> _Problem_
Copy out exactly, and only, the lines from the one containing "The width and" through the end of the entries. No pictures.

[Stored data]

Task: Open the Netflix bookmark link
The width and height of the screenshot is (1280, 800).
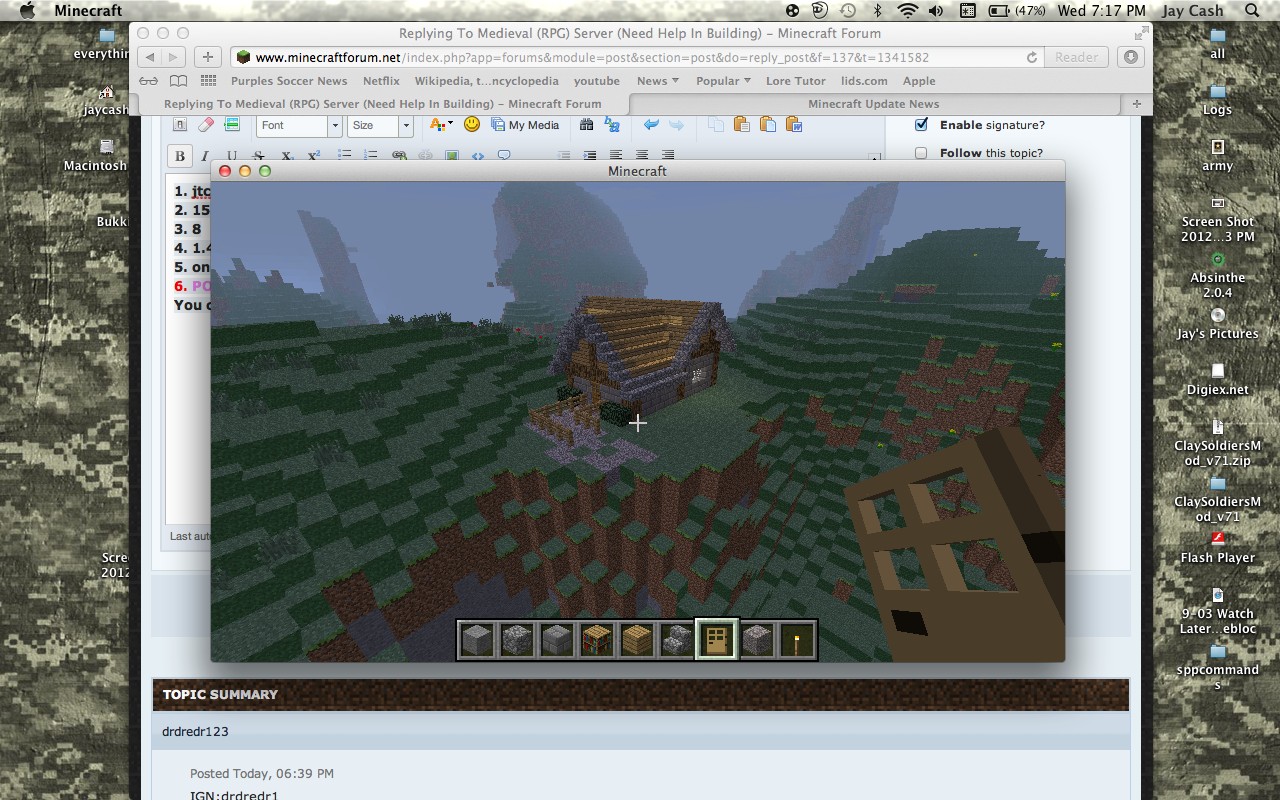Action: tap(381, 81)
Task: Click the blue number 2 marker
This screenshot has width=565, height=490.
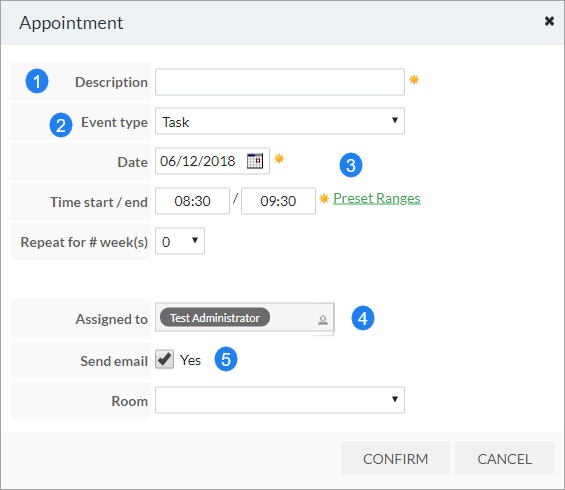Action: 61,125
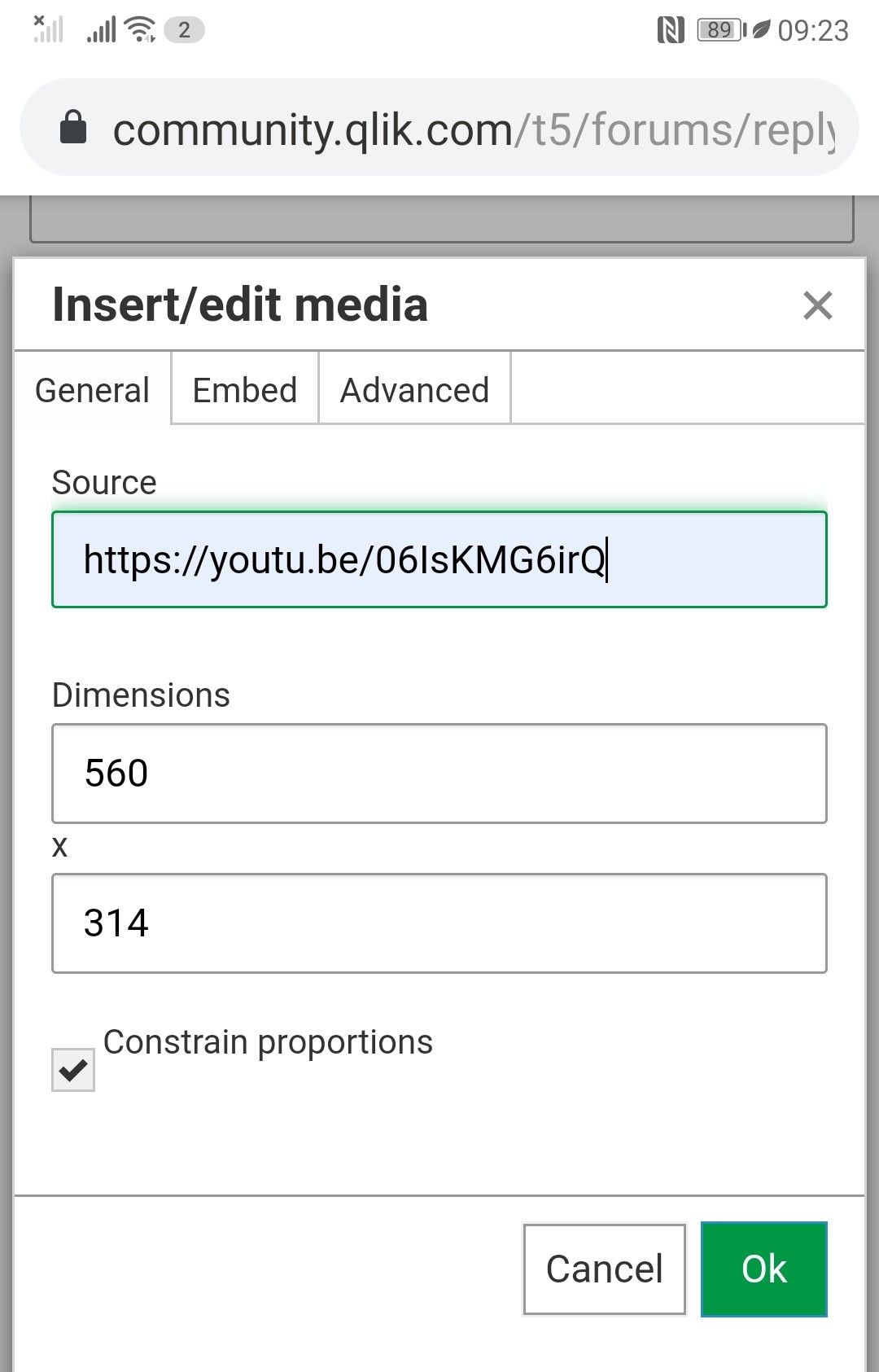This screenshot has height=1372, width=879.
Task: Tap the NFC status icon
Action: 671,31
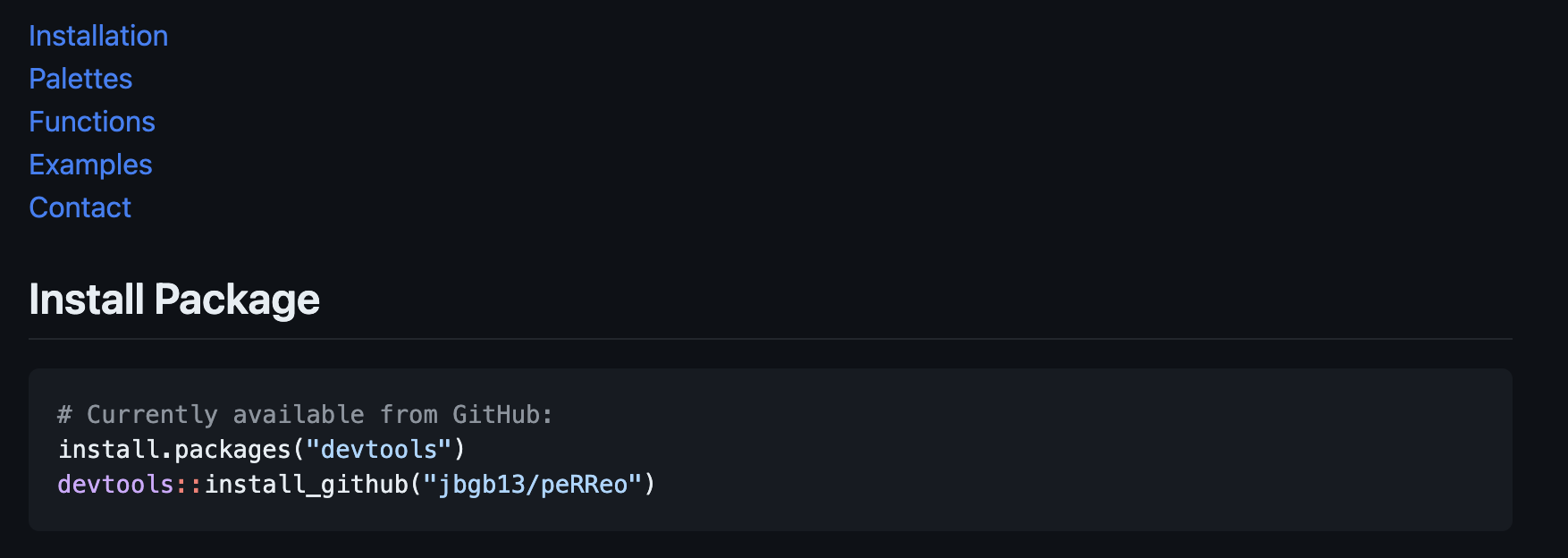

> _Solution_
The width and height of the screenshot is (1280, 800).
Action: tap(381, 81)
Task: Click the blue number 2 marker
This screenshot has width=565, height=490.
Action: 61,125
This screenshot has height=1372, width=879.
Task: Tap the NFC status icon
Action: 671,31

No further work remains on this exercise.